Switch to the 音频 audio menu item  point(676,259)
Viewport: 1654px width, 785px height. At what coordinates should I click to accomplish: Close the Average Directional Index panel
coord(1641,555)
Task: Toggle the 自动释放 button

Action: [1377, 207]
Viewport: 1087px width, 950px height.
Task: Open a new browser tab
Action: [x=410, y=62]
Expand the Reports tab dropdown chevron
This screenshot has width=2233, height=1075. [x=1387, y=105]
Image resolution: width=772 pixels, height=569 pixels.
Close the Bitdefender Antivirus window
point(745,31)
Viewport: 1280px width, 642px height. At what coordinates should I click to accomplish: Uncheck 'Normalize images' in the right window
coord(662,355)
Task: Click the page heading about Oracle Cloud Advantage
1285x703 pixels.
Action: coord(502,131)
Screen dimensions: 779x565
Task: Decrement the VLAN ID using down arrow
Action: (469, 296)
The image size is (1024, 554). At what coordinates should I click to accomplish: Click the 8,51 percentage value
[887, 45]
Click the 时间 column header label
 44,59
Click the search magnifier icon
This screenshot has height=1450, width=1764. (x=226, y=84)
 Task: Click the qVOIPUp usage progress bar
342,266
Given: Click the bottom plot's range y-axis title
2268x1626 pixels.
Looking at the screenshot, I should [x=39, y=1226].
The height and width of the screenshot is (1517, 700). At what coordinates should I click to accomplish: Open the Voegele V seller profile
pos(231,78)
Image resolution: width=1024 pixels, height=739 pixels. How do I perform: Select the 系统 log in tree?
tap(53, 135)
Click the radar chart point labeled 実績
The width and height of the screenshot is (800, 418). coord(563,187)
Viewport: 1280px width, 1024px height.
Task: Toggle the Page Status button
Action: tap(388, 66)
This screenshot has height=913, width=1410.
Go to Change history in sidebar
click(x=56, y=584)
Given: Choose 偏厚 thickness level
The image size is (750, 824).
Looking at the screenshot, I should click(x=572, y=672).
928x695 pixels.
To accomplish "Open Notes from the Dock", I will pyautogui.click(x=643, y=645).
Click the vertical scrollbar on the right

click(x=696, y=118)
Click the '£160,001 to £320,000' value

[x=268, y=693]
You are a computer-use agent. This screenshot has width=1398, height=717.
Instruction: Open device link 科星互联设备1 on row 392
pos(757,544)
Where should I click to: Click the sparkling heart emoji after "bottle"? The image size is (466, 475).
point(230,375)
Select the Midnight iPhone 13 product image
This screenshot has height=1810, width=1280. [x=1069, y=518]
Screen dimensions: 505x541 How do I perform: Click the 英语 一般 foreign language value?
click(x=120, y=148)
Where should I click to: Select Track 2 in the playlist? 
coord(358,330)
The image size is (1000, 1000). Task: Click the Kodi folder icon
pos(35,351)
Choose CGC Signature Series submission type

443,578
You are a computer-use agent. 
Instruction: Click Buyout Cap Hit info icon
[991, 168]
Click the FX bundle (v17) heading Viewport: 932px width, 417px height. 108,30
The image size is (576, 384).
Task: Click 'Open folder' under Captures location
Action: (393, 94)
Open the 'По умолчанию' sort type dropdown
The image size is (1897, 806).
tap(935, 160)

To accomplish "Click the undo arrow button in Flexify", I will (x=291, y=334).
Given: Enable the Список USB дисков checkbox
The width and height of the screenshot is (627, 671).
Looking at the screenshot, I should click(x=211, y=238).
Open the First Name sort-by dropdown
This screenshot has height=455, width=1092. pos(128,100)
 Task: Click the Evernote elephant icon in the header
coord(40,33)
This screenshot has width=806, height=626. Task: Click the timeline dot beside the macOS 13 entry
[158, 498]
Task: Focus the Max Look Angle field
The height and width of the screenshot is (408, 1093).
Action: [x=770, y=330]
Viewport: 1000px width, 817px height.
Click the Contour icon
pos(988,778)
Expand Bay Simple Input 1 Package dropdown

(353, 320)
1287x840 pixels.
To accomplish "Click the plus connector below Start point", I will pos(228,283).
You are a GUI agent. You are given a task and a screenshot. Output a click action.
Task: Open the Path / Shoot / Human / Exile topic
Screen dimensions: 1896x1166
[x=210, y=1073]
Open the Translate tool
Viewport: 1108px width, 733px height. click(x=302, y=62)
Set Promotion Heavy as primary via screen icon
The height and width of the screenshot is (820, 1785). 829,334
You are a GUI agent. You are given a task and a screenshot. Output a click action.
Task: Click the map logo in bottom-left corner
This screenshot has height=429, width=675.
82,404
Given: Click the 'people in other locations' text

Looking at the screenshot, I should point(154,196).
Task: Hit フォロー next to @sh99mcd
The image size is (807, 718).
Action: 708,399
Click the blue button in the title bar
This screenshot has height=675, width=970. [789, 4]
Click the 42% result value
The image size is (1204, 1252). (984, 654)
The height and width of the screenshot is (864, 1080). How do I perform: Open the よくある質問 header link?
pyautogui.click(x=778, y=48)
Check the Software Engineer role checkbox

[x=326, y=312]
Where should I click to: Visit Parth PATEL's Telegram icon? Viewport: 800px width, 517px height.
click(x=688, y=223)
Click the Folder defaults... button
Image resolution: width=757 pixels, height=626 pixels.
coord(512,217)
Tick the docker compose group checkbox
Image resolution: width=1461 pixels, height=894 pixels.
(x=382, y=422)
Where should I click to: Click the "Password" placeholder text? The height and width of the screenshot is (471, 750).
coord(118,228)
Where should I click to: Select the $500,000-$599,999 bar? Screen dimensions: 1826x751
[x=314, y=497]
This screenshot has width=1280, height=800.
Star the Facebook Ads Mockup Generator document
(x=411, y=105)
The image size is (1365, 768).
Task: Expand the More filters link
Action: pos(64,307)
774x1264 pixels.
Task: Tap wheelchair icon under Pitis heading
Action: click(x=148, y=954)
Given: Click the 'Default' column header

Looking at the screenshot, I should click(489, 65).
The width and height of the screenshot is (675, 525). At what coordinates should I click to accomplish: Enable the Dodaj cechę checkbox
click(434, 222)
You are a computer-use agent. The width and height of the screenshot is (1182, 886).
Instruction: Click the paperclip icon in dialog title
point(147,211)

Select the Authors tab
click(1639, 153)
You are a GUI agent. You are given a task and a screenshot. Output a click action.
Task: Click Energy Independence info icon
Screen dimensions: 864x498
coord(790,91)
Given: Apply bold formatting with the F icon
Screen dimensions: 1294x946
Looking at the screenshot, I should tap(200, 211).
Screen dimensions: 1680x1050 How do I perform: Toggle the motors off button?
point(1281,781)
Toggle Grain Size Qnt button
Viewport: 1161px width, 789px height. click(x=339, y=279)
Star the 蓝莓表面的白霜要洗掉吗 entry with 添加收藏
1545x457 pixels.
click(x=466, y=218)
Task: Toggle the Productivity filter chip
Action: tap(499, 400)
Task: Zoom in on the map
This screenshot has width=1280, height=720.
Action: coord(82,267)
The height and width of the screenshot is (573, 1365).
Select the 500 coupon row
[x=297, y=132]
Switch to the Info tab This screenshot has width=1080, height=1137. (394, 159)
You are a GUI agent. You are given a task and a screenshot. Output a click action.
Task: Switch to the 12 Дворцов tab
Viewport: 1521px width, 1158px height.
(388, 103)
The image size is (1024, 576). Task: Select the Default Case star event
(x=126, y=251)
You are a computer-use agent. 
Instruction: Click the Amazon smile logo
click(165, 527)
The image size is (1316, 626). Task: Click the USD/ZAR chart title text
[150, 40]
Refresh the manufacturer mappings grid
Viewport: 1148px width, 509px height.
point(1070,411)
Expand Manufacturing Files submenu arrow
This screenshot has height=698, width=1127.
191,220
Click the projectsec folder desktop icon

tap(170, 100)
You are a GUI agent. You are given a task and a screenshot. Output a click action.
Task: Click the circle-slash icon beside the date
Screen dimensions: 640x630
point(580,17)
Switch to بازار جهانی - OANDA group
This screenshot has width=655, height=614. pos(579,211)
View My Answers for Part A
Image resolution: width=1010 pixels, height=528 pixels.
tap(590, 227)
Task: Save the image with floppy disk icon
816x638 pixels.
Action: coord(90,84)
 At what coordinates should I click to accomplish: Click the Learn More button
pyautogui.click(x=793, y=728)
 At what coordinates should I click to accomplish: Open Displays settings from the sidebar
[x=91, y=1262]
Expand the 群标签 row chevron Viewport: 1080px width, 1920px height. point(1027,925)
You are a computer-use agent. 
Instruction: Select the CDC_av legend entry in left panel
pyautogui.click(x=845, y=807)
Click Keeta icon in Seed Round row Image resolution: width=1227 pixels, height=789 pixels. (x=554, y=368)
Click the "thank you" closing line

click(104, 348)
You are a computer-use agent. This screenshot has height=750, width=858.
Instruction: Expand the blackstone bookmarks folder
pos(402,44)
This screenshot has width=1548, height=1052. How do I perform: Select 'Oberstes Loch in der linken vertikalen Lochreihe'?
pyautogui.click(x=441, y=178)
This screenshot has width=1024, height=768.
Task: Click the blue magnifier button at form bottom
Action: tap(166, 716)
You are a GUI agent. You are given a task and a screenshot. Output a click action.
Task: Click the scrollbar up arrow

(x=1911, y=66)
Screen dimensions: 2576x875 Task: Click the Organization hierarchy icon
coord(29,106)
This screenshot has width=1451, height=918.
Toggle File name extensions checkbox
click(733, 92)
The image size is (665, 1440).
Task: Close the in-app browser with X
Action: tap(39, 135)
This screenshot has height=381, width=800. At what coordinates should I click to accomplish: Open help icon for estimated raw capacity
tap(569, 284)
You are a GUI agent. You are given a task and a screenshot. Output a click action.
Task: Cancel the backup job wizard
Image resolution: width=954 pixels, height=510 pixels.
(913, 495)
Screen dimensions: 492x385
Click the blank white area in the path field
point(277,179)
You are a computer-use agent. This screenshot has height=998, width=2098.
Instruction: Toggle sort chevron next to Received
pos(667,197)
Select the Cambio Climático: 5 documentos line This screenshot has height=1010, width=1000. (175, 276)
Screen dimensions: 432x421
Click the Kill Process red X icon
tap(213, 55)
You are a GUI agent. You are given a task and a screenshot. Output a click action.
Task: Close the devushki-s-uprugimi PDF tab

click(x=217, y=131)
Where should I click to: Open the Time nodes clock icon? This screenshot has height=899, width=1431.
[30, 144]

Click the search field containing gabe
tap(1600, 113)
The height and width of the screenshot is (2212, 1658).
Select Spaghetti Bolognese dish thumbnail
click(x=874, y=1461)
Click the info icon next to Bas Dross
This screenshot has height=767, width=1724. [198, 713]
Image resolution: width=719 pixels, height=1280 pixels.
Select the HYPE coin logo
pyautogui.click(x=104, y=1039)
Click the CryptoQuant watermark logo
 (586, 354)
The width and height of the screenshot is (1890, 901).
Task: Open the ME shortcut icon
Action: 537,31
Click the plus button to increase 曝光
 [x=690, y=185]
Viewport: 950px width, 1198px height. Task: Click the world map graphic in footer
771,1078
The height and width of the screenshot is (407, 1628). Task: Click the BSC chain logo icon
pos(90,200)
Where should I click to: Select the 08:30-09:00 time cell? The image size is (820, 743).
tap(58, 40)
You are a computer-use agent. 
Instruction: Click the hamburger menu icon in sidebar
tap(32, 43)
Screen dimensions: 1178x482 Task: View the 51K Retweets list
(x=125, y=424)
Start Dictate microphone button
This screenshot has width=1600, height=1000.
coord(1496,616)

• Exercise details:
Quote the listing above, but only from the line that shows "Toggle File name extensions checkbox" through the line that shows "Task: Cancel the backup job wizard".

• Answer below:
Toggle File name extensions checkbox
click(733, 92)
The image size is (665, 1440).
Task: Close the in-app browser with X
Action: tap(39, 135)
This screenshot has height=381, width=800. At what coordinates should I click to accomplish: Open help icon for estimated raw capacity
tap(569, 284)
You are a GUI agent. You are given a task and a screenshot. Output a click action.
Task: Cancel the backup job wizard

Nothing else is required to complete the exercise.